The people in the flat below us had a note delivered to our flat, complaining about noise. But rather than the type of noise you’d think of somewhere like a house on Ackerman Ave. emanating, they referred only to a specific incident where someone in the house dropped a pair of shoes on the ground, and how they can also sometimes hear us treading down our corridor. They ended their note by suggesting we purchase softer shoes like slippers so as to help us quiet down.

None of us were particular happy about this, mostly because they’re being ridiculous. We’re all trying very hard to keep the noise down, conscious already about Americans having a reputation of being loud and obnoxious.
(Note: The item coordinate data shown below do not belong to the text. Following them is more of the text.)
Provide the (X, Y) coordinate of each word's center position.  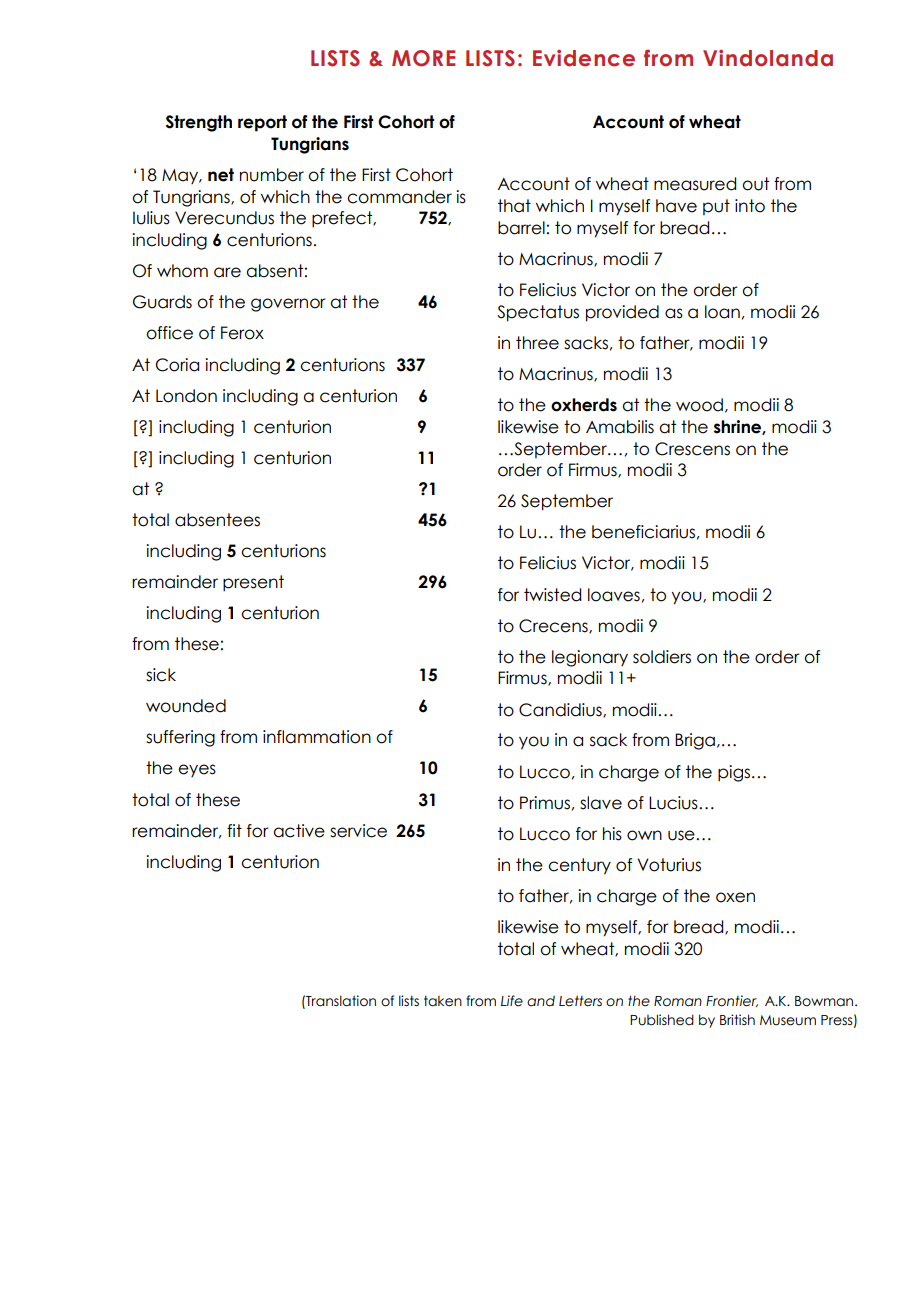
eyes (197, 770)
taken (443, 1001)
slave (601, 803)
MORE (423, 58)
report (262, 123)
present (253, 583)
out (755, 184)
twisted (552, 595)
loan (722, 312)
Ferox (242, 333)
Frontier (732, 1001)
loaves (614, 595)
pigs (734, 773)
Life (512, 1001)
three (537, 343)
I don’t know what their problem is.

Finding a Place to Live

Royston Graham of Graham Properties working in his office.

We found a relatively amazing place to live for the semester. At £130, or at about $233 per week, we will be living in a flat in Paddington called St. Mary's Mansion. If the fact that we live in a mansion wasn't cool enough, we also live on a street called St. Mary's Terrace. It's good to get out of the hotel, and it's a huge load of all our chests to have found a place, even though the price is a bit steep. Luckily, the price is within our per diem that SU is alloting, or rather returning to us. It's in a nice location by a section called Little Venice.